Il est possible en effet qu’un changement significatif dans le contexte culturel (ici les attentats terroristes perpétrés à Paris en janvier 2015) ait fortement influencé le comportement des participant.es. Plus précisément, la réaffirmation des valeurs républicaines originelles qui a fait suite à ces évènements (Solheim, 2017) semble avoir entraîné un basculement de la norme de laïcité, passant d’une laïcité nouvelle (à savoir l'interdiction de la diversité religieuse et culturelle dans la sphère publique) à une laïcité historique (la liberté de culte et culture pour tous). Cette hypothèse était corroborée, dans l’étude 3, par des analyses de corrélations qui montrent qu’avant les attentats, le score de discrimination est corrélé avec l’adhésion à la nouvelle laïcité, et non à la laïcité historique alors qu’après les attentats, le même score de discrimination est corrélé avec l’adhésion à la laïcité historique et non à la nouvelle laïcité. Pour confirmer cette hypothèse, nous avons reproduit conceptuellement l'étude 3. L'étude 4 a

confirmé l’idée que, dans un contexte post-attentats, l'amorçage d'une norme de laïcité historique a pour effet de réduire la discrimination. Au contraire, et de façon cohérente avec les résultats observés lors de l’étude 3 après les attentats, l’exposition à une norme de nouvelle laïcité n’augmentait pas les comportements discriminatoires. La contribution des études 3 et 4 est donc également intéressante du point de vue de la psychologie du terrorisme. Néanmoins, la survenue de ces évènements n’était évidemment pas prévue dans nos designs expérimentaux.

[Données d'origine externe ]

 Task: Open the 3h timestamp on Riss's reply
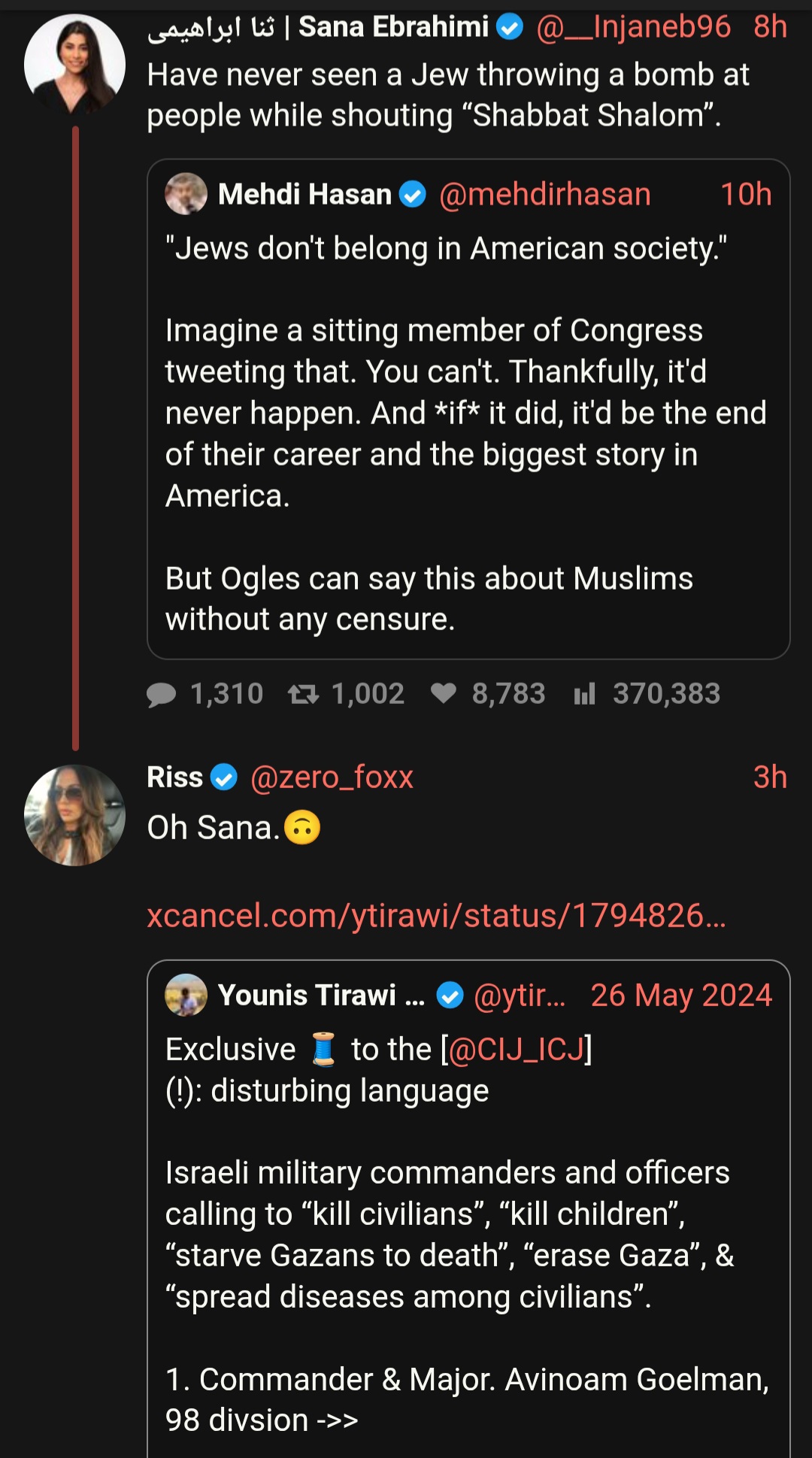click(770, 777)
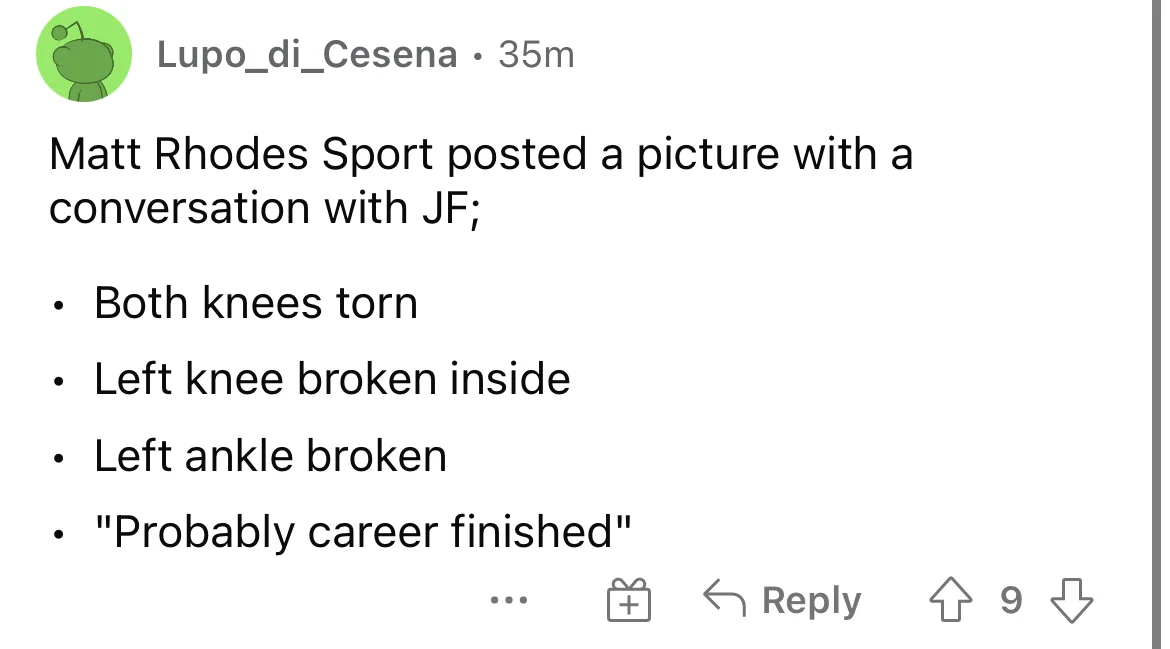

En conséquence, nous n’avons pas eu l’opportunité de formuler d’hypothèse a priori concernant l’effet des attentats (notamment dans l’étude 3). De plus, du fait de l’ajout d’une variable indépendante naturelle dans l’étude 3, le nombre de participant.es par condition a diminué ainsi que la puissance statistique requise pour tester nos hypothèses. Nos effets n’en demeurent pas moins importants (avec des tailles d’effet parfois très élevées pour la psychologie sociale) et cohérents avec les théories des recherches actuelles. Il serait néanmoins important de répliquer ces effets avec ces échantillons conséquents, et de façon purement expérimentale, en induisant un contexte de menace terroriste ainsi que des normes culturelles.